This was the same question I asked when I started my series on Afcon 2013. That was some 11 whole weeks ago!  

 After some three weeks of incredible football drama now I know better. No one should tell me.  My crystal ball has got the critical end of Afcon 2013 wrong.  As we come to the end of the championship I humbly concede that I am not Paul the Octopus.

 As I was correct in a lot of my earlier assumptions and subsequent predictions, so was I wrong in a few others, particularly as the championships draws to a close.   

 Permit me to ‘apologise’ to South Africans for raising their hopes and making them believe that playing with one of the weakest teams in the championship, the Bafana Bafana could still have overcome the odds, ridden on the back of unprecedented national passion and support, and bull-dozed their way to the finals. When the critical time came the elements settled on their eventual luckier conquerors - Mali. So, ended the South African dream along with the mystique of the oracle!

 I also apologise to the surprise team of the championship, the Burkinabe Stallions, that have exceeded themselves, passed through the crucible of fire, defied ALL pre-tournament analysis, tradition  and predictions, and created a new page in the history of Afcon. They are in the final match for the first time in their history and deserve it! The oracle had given them no chance in hell!

 I had thought Ghana were the most complete team coming into the championship. But if Cape Verde stretched them to the limit, Burkina Faso humbled them by reducing to nothing what appeared to be a deliberate script (through the shameful antics of Tunisian referee Slim) to make Ghana get to the finals by all means, fair or foul!
The Stallions overcame very biased officiating, unawarded clear penalties, and an undeserved expulsion of their most influential player, to defeat the Black Stars.

 Cote D’Ivoire, everyone’s pre-tournament favourites were good to watch and were on course to winning the championship… until they ran into a brick wall called the Super Eagles, a team that was wired to prove all sceptics wrong.  They were completely outclassed and overwhelmed by the power, speed and strength of the Nigerian forwards, a well-organised midfield conducted by Mikel Obi and the typical fighting spirit and unpredictability for which Nigeria is well known and dreaded.

■ **Items**:
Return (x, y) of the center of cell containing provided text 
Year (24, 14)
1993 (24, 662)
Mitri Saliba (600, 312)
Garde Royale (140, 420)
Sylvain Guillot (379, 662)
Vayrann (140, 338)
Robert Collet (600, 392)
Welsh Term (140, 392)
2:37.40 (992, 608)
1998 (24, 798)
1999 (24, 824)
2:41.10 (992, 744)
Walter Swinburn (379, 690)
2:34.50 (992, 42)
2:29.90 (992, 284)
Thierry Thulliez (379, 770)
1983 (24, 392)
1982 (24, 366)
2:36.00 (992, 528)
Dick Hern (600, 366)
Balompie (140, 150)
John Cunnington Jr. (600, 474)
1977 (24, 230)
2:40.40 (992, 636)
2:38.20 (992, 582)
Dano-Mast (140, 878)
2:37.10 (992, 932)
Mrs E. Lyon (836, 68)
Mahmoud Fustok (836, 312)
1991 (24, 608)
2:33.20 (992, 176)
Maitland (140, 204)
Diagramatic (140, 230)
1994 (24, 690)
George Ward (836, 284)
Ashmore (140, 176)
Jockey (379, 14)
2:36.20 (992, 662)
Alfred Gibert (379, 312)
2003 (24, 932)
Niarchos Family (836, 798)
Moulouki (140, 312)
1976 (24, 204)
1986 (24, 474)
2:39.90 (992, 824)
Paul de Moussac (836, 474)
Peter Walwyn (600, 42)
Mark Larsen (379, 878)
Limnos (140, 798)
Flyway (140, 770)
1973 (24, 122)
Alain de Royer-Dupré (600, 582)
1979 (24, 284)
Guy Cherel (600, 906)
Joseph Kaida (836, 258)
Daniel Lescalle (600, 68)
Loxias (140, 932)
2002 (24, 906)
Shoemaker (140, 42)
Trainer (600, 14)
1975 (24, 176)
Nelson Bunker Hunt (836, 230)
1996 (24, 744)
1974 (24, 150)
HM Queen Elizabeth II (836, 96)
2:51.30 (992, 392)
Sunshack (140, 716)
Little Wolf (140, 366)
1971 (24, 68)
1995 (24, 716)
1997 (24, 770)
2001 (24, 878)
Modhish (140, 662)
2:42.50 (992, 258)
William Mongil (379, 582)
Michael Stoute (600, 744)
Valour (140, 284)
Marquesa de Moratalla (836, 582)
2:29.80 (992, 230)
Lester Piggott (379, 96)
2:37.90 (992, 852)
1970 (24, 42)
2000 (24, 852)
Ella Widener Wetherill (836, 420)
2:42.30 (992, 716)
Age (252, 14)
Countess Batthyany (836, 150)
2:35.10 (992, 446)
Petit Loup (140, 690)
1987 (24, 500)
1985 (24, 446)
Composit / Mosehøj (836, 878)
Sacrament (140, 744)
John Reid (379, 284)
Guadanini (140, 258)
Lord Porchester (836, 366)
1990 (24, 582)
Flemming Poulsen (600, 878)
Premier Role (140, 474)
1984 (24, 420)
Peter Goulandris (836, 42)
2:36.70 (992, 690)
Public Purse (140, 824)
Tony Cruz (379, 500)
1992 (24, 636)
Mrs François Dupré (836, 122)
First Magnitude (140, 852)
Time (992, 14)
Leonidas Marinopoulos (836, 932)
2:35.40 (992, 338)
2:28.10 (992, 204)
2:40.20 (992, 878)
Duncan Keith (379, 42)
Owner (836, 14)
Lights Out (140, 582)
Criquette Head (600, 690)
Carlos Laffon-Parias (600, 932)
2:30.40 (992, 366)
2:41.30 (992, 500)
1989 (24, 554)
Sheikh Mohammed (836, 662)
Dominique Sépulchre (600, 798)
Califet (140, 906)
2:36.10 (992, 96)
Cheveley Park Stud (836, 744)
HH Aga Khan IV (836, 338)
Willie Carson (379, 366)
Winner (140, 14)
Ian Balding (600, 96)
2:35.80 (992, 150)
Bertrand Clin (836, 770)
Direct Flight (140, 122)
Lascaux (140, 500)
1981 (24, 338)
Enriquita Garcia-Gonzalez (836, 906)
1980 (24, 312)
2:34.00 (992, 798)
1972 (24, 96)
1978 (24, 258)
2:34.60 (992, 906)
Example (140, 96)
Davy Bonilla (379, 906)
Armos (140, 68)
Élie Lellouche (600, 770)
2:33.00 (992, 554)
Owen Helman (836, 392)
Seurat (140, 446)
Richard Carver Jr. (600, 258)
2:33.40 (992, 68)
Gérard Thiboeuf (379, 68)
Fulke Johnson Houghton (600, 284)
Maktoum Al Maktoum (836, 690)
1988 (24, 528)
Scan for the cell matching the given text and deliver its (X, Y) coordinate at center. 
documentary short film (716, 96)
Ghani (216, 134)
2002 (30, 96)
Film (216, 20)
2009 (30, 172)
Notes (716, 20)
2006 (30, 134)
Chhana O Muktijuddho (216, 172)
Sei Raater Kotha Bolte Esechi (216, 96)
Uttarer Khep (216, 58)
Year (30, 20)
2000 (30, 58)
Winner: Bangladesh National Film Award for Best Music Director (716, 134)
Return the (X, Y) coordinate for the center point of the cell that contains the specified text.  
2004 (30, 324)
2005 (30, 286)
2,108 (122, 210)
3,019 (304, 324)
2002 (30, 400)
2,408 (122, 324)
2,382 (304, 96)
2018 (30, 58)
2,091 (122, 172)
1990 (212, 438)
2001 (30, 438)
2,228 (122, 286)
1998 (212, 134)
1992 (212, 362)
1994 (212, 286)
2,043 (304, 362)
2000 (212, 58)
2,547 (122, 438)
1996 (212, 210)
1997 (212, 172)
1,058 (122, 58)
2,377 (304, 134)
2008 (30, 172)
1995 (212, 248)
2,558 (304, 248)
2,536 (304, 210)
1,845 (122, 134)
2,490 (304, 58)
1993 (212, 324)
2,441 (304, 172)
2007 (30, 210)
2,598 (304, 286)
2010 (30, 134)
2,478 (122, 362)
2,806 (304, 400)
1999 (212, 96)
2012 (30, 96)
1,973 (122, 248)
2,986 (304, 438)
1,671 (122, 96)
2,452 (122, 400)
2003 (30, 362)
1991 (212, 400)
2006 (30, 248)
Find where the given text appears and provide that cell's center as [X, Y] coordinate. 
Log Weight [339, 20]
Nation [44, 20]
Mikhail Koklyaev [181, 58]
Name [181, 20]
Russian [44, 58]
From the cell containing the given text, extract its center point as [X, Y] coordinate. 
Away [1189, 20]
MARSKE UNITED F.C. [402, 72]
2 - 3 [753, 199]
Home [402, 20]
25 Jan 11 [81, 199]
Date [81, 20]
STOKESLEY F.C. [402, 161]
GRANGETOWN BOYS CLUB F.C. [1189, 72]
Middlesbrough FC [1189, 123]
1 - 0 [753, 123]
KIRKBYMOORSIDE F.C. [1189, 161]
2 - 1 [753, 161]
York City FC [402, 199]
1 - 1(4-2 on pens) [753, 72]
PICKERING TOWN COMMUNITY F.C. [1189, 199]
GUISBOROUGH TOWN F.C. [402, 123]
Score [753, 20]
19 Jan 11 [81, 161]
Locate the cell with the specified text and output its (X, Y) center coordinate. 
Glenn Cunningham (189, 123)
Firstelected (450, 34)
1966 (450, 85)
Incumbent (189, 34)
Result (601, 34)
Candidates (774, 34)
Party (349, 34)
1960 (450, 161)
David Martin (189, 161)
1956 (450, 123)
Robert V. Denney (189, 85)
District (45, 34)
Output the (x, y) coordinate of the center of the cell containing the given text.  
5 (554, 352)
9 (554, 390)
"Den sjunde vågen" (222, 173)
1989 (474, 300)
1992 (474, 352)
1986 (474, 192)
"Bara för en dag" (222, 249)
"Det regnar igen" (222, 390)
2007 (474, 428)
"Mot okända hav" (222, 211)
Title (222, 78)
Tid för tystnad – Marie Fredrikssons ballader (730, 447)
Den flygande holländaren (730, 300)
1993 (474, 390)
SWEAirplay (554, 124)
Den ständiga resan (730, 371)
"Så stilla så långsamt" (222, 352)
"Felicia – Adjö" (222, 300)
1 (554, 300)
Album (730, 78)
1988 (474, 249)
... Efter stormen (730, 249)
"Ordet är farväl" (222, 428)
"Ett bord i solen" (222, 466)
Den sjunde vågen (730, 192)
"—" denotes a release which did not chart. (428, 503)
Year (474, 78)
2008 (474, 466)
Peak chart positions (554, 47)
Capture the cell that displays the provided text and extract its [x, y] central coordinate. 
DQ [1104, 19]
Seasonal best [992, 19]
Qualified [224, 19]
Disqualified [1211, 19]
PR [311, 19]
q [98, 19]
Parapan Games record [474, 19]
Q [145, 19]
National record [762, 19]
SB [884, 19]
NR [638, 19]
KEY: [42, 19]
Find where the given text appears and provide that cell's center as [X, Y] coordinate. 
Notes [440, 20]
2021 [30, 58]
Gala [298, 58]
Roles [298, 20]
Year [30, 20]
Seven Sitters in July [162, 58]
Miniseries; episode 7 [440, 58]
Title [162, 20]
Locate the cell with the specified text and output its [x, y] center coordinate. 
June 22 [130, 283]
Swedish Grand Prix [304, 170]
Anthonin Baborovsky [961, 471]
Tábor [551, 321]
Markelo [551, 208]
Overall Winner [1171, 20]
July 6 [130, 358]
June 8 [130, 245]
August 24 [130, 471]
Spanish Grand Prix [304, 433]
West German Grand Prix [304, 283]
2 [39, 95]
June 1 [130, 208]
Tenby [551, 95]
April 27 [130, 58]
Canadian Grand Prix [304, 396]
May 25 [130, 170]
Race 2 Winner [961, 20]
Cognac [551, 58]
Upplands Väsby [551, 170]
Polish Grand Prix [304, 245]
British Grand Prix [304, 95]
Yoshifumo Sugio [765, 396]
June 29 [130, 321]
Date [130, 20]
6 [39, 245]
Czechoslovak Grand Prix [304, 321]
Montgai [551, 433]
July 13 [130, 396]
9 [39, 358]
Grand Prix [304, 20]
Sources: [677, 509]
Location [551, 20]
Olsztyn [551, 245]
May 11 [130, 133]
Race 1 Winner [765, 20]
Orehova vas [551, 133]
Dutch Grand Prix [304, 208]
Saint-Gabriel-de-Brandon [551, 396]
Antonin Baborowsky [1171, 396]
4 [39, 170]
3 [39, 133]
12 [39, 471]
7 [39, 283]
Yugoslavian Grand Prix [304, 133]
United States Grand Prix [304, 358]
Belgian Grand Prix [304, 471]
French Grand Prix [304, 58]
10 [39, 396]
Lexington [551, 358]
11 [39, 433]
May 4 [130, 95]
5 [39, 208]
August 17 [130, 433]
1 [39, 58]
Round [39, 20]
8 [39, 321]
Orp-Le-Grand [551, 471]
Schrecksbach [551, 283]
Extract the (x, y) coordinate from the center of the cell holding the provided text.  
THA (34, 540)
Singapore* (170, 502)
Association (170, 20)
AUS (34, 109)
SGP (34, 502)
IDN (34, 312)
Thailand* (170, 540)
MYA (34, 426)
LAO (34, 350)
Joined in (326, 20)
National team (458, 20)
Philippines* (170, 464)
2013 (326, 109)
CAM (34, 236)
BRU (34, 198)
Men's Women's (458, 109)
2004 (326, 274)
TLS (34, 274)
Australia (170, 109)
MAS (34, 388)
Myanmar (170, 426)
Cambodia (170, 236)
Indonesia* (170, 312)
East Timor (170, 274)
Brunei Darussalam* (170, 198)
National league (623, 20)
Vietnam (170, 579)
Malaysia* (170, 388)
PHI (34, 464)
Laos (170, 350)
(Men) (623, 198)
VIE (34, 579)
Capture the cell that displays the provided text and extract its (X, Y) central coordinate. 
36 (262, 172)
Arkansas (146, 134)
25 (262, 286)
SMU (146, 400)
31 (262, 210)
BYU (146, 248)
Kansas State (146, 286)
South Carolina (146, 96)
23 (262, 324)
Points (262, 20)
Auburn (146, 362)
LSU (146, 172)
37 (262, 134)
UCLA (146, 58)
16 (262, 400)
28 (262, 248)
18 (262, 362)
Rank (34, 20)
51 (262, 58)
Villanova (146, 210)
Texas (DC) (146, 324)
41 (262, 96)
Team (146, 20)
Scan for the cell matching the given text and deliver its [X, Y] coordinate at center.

■ **Tasks to perform**:
**1)** Copy the Afcon 2013 piece word for word, beginning at the words "Cote D’Ivoire, everyone’s" and stopping after the words "known and dreaded.".
**2)** Write what comes next in the Afcon 2013 piece, picking up right after its final sentence.
The rows have nothing to do with the Afcon 2013 piece.

■ **Replies**:
**1)**
Cote D’Ivoire, everyone’s pre-tournament favourites were good to watch and were on course to winning the championship… until they ran into a brick wall called the Super Eagles, a team that was wired to prove all sceptics wrong.  They were completely outclassed and overwhelmed by the power, speed and strength of the Nigerian forwards, a well-organised midfield conducted by Mikel Obi and the typical fighting spirit and unpredictability for which Nigeria is well known and dreaded.

**2)**
Playing on lush green turf for the first time in the tournament the Eagles have been soaring.  Even I must now concede that there was no conviction in my earlier analysis indicating that Nigeria would win the championship even if I knew that they had the capability.

 So, as we reach this weekend’s dramatic climax the last two teams standing are Burkina Faso and Nigeria. We are about to settle the million-Dollar question: Who wins Afcon 2013?

 This is my final act in the ‘prediction-game’ this page ignited when I stuck out my neck, put it on the guillotine and dared to ‘dream’ that I heard the faint sounds of the vuvuzela at the end of the championship. On that score the oracle may not have been completely wrong. The vuvuzelas would still be out in their vociferous and noisy thousands. The only difference this time would be that they would not be celebrating their beloved Bafana Bafana but the beauty and the best of African football as has been showcased in the past three weeks!

 The setting for the final match cannot be more dramatic.  It will be played by the two teams that truly deserve being there at the very end, particularly after the nail-biting and nerve-wrecking first and quarter-final round of matches that threatened to make me eat humble pie with my predictions.




 THE FINAL SCENE – BACK TO THE CRYSTAL BALL!

Even as I now know, rather humbly, that football does not subscribe to the whims of pundits and analysts of my ilk who stick out their necks to play the guessing game, I still return to my crystal ball to see where the pendulum of victory will swing this last time.

 IT IS EVENING

I see the king of birds gliding and soaring beautifully and majestically high in the sky heading westwards and looking down at a moving object.

I look closer. The moving object is a beautiful stallion galloping along with speed, elegance and grace, also heading westwards!

I look ahead into the distance in the direction they are both headed.

I see a crown glittering under the spell of the yellow rays of the sun flooding the fields and setting fast.


 THIS IS OBVIOUSLY A RACE FOR THE CROWN.

The fading evening dulls my vision.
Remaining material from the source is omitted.